ACTIVITY:
Reproduce the listing word for word. Skip any image.
===== SOURCE RECORDS =====
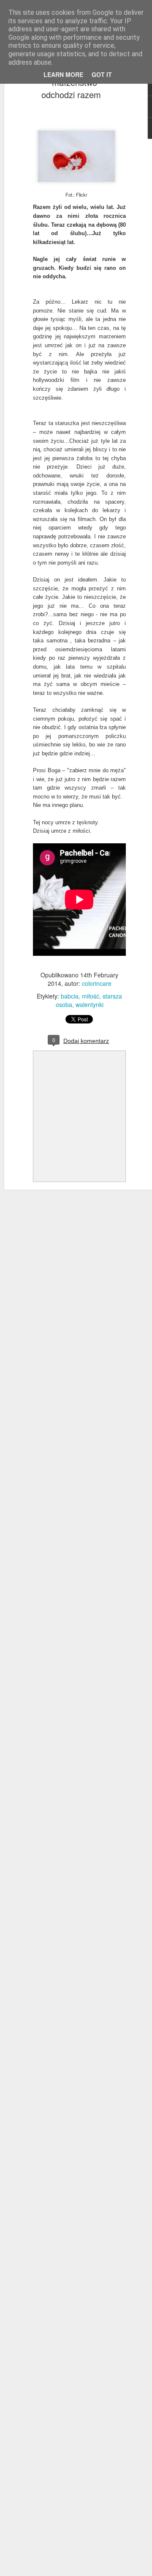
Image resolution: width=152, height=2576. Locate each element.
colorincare (96, 983)
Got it (102, 74)
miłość (90, 996)
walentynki (89, 1004)
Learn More (63, 74)
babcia (70, 996)
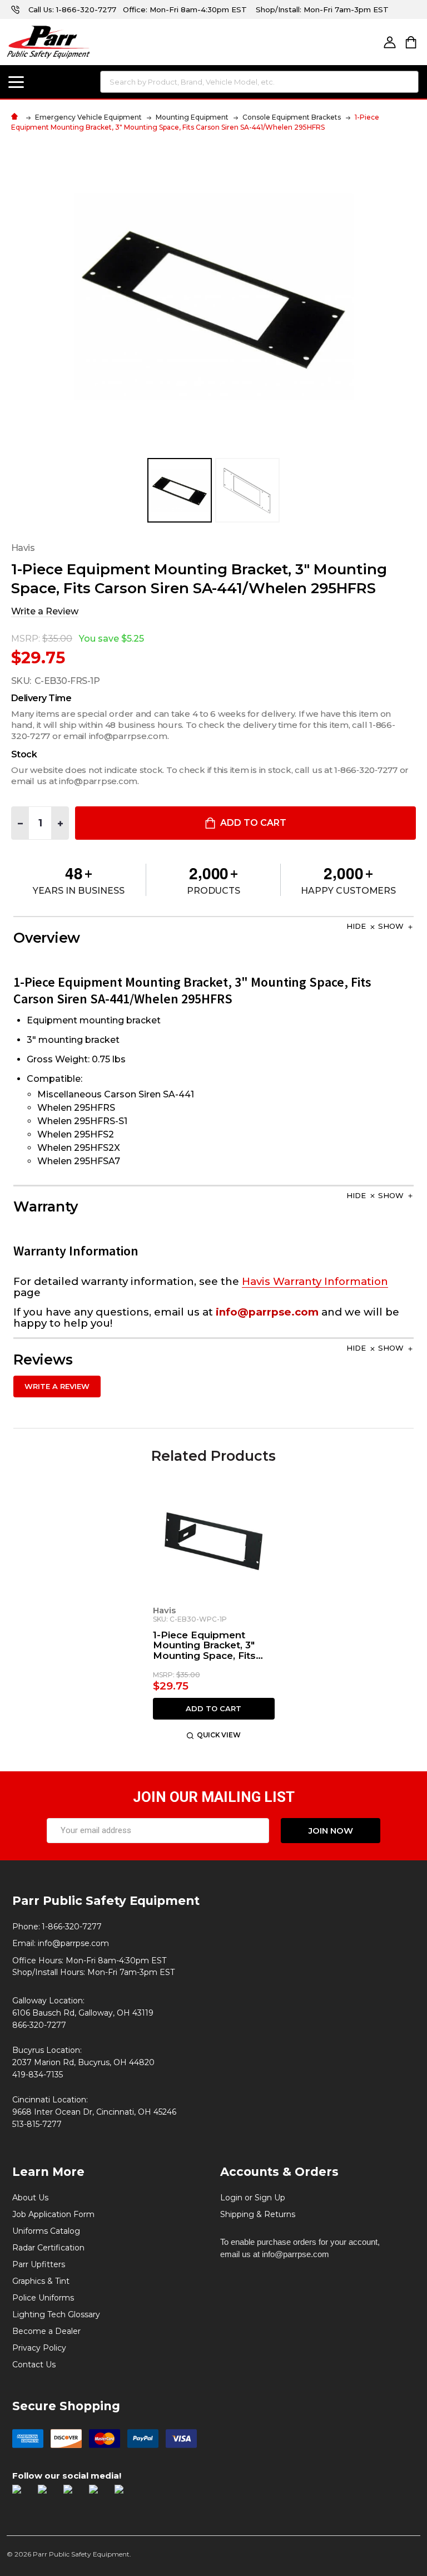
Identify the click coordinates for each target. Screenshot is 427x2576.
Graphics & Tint (40, 2281)
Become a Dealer (46, 2331)
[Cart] (410, 42)
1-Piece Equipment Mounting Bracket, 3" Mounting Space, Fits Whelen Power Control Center (209, 1645)
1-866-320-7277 (86, 9)
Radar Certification (48, 2248)
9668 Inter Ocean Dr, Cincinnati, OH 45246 (94, 2112)
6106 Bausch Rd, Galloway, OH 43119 (82, 2013)
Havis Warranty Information (315, 1281)
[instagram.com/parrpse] (48, 2495)
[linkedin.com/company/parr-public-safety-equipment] (125, 2495)
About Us (30, 2198)
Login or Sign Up (252, 2198)
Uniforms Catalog (46, 2231)
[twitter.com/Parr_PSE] (73, 2495)
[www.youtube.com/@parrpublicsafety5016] (99, 2495)
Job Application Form (53, 2214)
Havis (164, 1610)
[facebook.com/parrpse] (22, 2495)
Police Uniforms (43, 2298)
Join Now (331, 1830)
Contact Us (34, 2365)
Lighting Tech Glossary (56, 2314)
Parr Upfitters (38, 2264)
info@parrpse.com (73, 1943)
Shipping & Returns (257, 2214)
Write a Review (44, 611)
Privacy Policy (39, 2348)
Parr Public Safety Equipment (106, 1900)
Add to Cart (252, 822)
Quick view (219, 1735)
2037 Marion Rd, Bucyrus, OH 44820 (83, 2062)
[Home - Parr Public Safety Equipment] (17, 117)
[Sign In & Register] (389, 42)
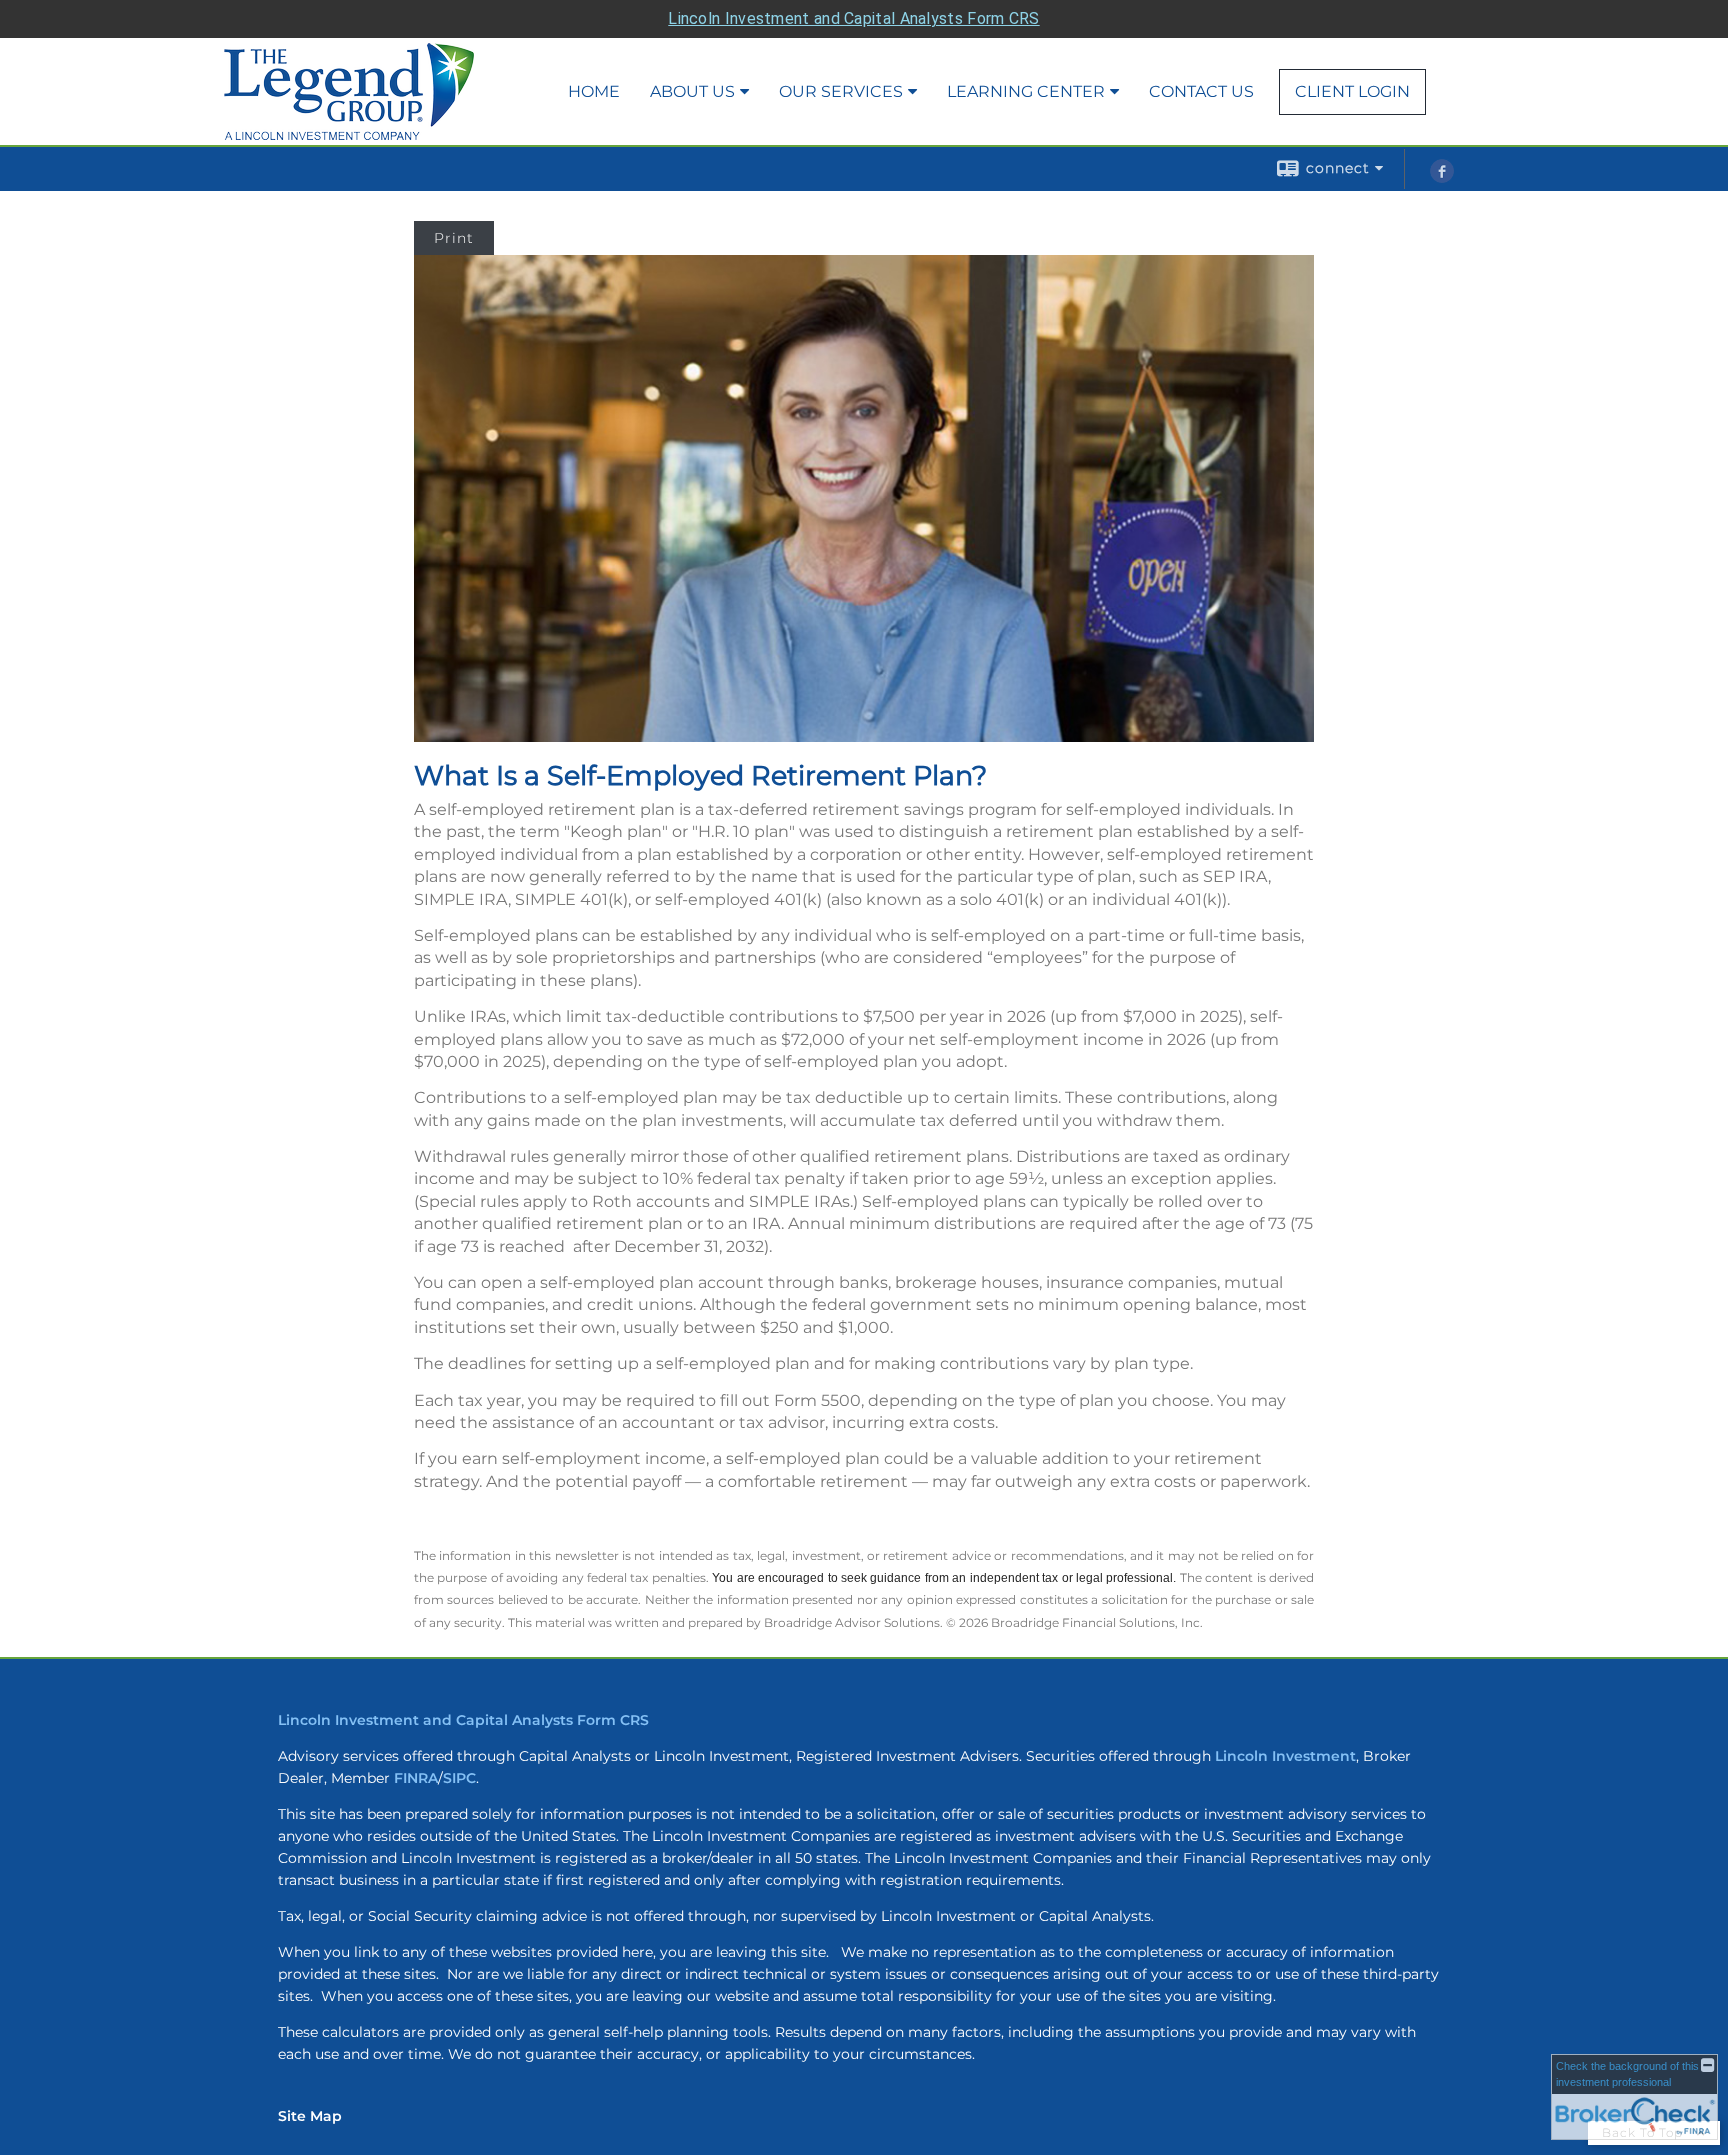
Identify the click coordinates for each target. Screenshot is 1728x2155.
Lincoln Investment (1285, 1756)
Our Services (841, 91)
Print (454, 238)
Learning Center (1026, 91)
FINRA (416, 1778)
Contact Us (1201, 91)
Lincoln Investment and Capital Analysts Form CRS (853, 18)
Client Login (1352, 91)
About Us (692, 91)
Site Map (310, 2116)
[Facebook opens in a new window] (1442, 178)
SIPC (459, 1778)
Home (594, 91)
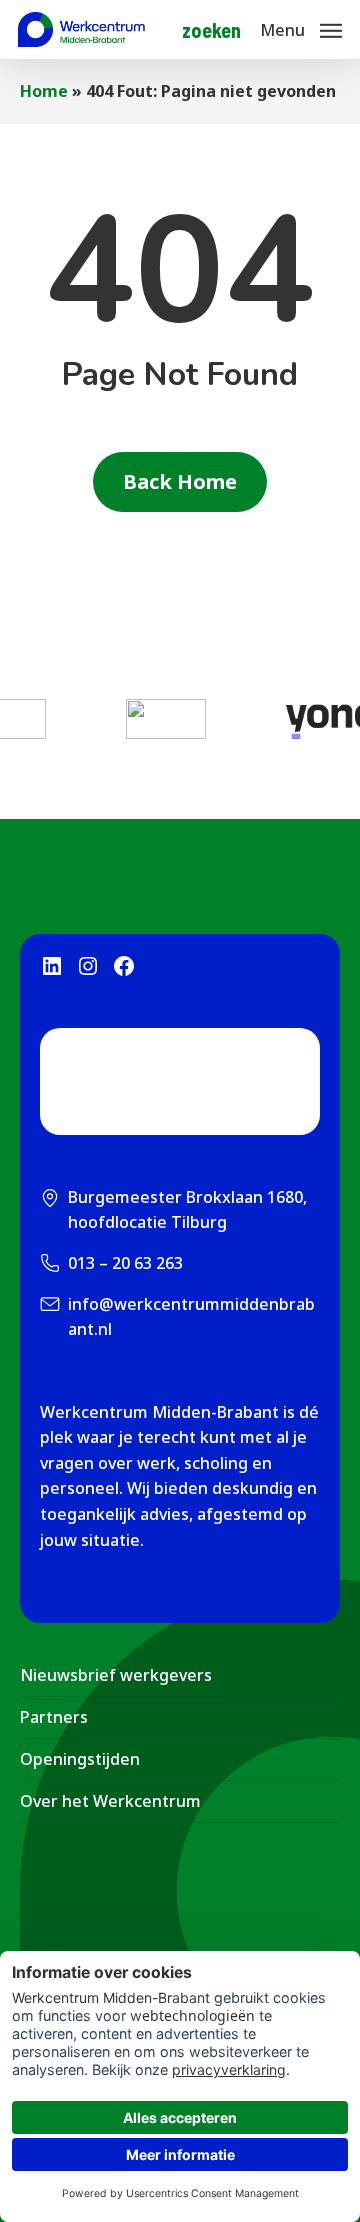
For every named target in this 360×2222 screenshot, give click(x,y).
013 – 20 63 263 (125, 1263)
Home (44, 91)
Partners (54, 1717)
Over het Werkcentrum (110, 1801)
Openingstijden (80, 1759)
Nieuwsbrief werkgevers (116, 1675)
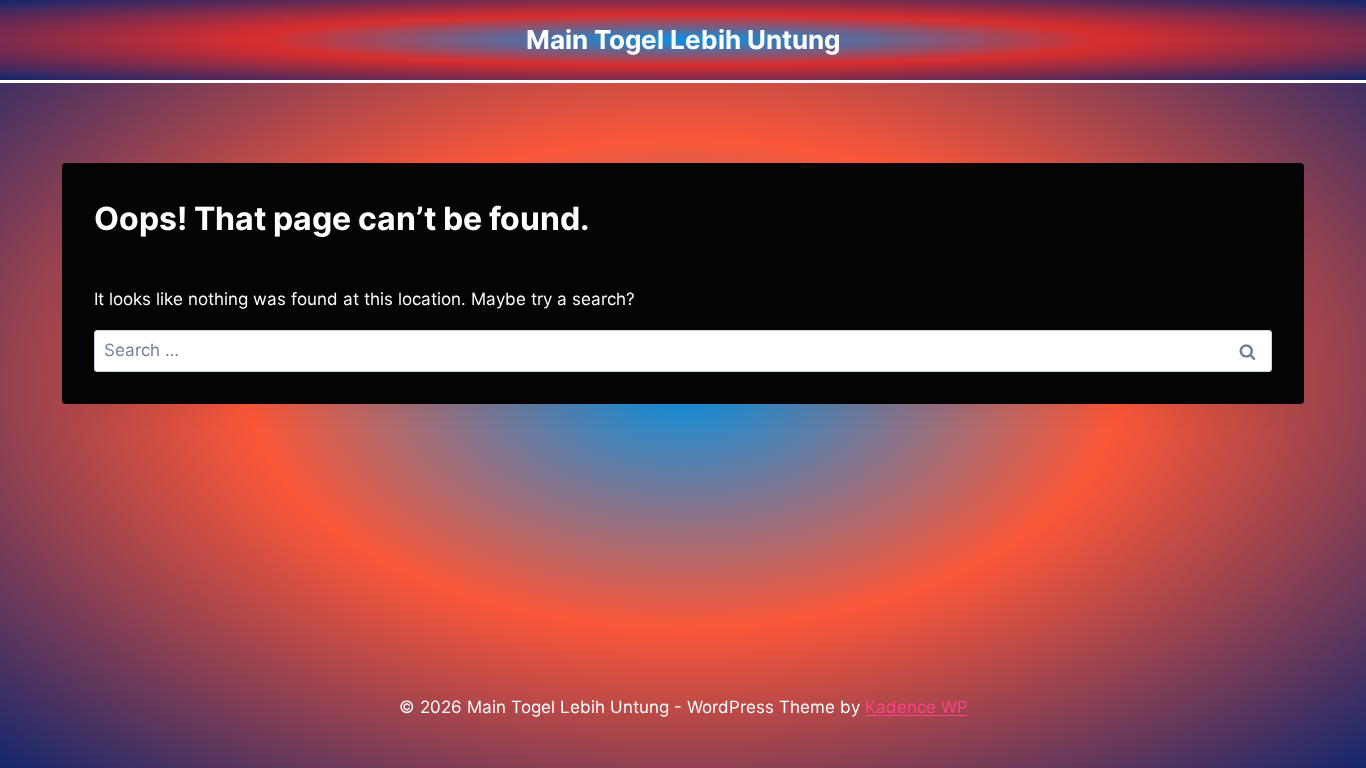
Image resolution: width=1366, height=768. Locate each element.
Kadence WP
=====
EXERCISE SOLUTION:
Image resolution: width=152, height=2576. Locate each element.
colorincare (96, 983)
Got it (102, 74)
miłość (90, 996)
walentynki (89, 1004)
Learn More (63, 74)
babcia (70, 996)
Identify the click coordinates for each target. Screenshot is 427x2576.
Graphics & Tint (40, 2281)
Become a Dealer (46, 2331)
[Cart] (410, 42)
1-Piece Equipment Mounting Bracket, 3" Mounting Space, Fits Whelen Power Control Center (209, 1645)
1-866-320-7277 (86, 9)
Radar Certification (48, 2248)
9668 Inter Ocean Dr, Cincinnati, OH 45246 (94, 2112)
6106 Bausch Rd, Galloway, OH 43119 (82, 2013)
Havis Warranty Information (315, 1281)
[instagram.com/parrpse] (48, 2495)
[linkedin.com/company/parr-public-safety-equipment] (125, 2495)
About Us (30, 2198)
Login or Sign Up (252, 2198)
Uniforms Catalog (46, 2231)
[twitter.com/Parr_PSE] (73, 2495)
[www.youtube.com/@parrpublicsafety5016] (99, 2495)
Job Application Form (53, 2214)
Havis (164, 1610)
[facebook.com/parrpse] (22, 2495)
Police Uniforms (43, 2298)
Join Now (331, 1830)
Contact Us (34, 2365)
Lighting Tech Glossary (56, 2314)
Parr Upfitters (38, 2264)
info@parrpse.com (73, 1943)
Shipping & Returns (257, 2214)
Write a Review (44, 611)
Privacy Policy (39, 2348)
Parr Public Safety Equipment (106, 1900)
Add to Cart (252, 822)
Quick view (219, 1735)
2037 Marion Rd, Bucyrus, OH 44820 (83, 2062)
[Home - Parr Public Safety Equipment] (17, 117)
[Sign In & Register] (389, 42)
Identify the click coordinates for each target. Screenshot is 1728x2155.
Lincoln Investment (1285, 1756)
Our Services (841, 91)
Print (454, 238)
Learning Center (1026, 91)
FINRA (416, 1778)
Contact Us (1201, 91)
Lincoln Investment and Capital Analysts Form CRS (853, 18)
Client Login (1352, 91)
About Us (692, 91)
Site Map (310, 2116)
[Facebook opens in a new window] (1442, 178)
SIPC (459, 1778)
Home (594, 91)
For every named target in this 360×2222 screenshot, give click(x,y).
013 – 20 63 263 (125, 1263)
Home (44, 91)
Partners (54, 1717)
Over het Werkcentrum (110, 1801)
Openingstijden (80, 1759)
Nieuwsbrief werkgevers (116, 1675)
Image resolution: width=1366, height=768. Locate each element.
Kadence WP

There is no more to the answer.